Да… мой короткий опыт пребывания на фронте меня на эти мысли не натолкнул…

Вот, значит, откуда, распространенная тогда поговорка: "Меняю мужа-лейтенанта на инвалида-спекулянта".

Выходит, не один Сеня занимался этой статистикой.

В таковых и подобных рассуждениях доехали мы до предместий Сталинграда. Уже километров за 10 до станции по обе стороны железной дороги громоздилась искореженная военная техника: различных видов танки, артиллерийские орудия, грузовики, бронетранспортеры. Они иногда вздымались на несколько метров, закрывая все вокруг. В вагоне притихли. Большинству пассажиров эта картина говорила многое. А иван-чай, бурьян, репейник, чертополох, проросшие между гнутым, опаленным, уже начавшим ржаветь железом, действовали еще более угнетающе…

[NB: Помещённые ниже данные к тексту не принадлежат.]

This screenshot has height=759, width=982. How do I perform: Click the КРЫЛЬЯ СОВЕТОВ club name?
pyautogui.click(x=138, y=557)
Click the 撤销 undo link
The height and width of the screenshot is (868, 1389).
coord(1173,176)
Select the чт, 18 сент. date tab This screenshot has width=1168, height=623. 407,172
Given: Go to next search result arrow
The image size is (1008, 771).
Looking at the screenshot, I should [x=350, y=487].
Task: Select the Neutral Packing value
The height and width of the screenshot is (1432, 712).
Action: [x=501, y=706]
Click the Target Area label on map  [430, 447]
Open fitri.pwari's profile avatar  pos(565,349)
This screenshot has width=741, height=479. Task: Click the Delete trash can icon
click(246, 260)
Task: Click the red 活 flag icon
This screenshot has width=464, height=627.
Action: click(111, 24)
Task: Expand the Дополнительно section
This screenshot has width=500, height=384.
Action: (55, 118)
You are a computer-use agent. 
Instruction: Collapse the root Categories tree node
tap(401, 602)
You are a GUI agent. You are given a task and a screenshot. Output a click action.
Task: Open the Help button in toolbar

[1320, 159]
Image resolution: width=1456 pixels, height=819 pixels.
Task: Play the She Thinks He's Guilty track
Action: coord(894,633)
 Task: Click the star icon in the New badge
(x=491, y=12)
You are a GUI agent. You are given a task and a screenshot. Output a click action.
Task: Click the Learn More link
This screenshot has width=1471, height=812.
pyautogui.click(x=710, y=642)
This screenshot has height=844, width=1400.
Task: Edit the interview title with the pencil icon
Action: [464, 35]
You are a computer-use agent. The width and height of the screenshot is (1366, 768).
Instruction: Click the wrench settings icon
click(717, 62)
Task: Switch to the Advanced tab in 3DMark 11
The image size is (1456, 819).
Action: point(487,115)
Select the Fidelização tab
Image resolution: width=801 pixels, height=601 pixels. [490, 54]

Подойдя к развалинам вокзала, наш поезд, страшно завизжав железом и заскрипев чуть ли не каждой доской, остановился. Затем его отвели на запасной путь. Старшина — начальник охраны (тогда поезда ходили с охраной из 8—10 человек) сказал, что надо пропустить воинские эшелоны, и мы сможем снова тронуться в путь не раньше, чем часа через четыре. Мы вышли на кое-как утрамбованную щебенку — туда, где, видимо, когда-то был перрон. Здание вокзала было полностью разрушено. Я так и не понял, где размещались привокзальные службы, военная комендатура, телеграф… Вокруг, на всем обозримом пространстве, то в одиночку, то группами торчали скелеты домов — с опаленными стенами, с пустыми глазницами окон, и лишь с остатками кое-где лестниц и межэтажных перекрытий.

Молча вышли мы на то, что когда-то было привокзальной площадью. Вокруг громоздились только развалины. Но — вот чудо: в центре площади находился почти полностью сохранившийся огромный круглый цементный фонтан, украшенный цементным же хороводом играющих детей, у которых были отбиты только носы, а у одной фигурки — и рука.

Улиц, площадей, мостовых, тротуаров и в помине не было. Однако там и сям виднелись петлявшие, то поднимавшиеся, то опускавшиеся, уже нахоженные прямо по развалинам уходящие куда-то вглубь этих развалин тропинки.

Вскоре нам попался пожилой вислоусый майор — начальник штаба саперного батальона, одного из тех, что занимались здесь расчисткой и прокладкой коммуникаций. Звали его почему-то Клавдий. Хотя и безмерно усталый, майор гостеприимно отвел нас ъ распоряжение своего батальона. Здесь на хорошо выровненной площадке стояли палатки, столы и лавки под брезентовыми навесами, трещавший бензиновый движок, несколько бульдозеров и скреперов; повсюду валялись лопаты, кирки, мотки проволоки и проводов различного сечения, гигантские катушки кабеля. Дымили полевые кухни. На отдельной площадке стояли несколько «виллисов» и "студебеккеров".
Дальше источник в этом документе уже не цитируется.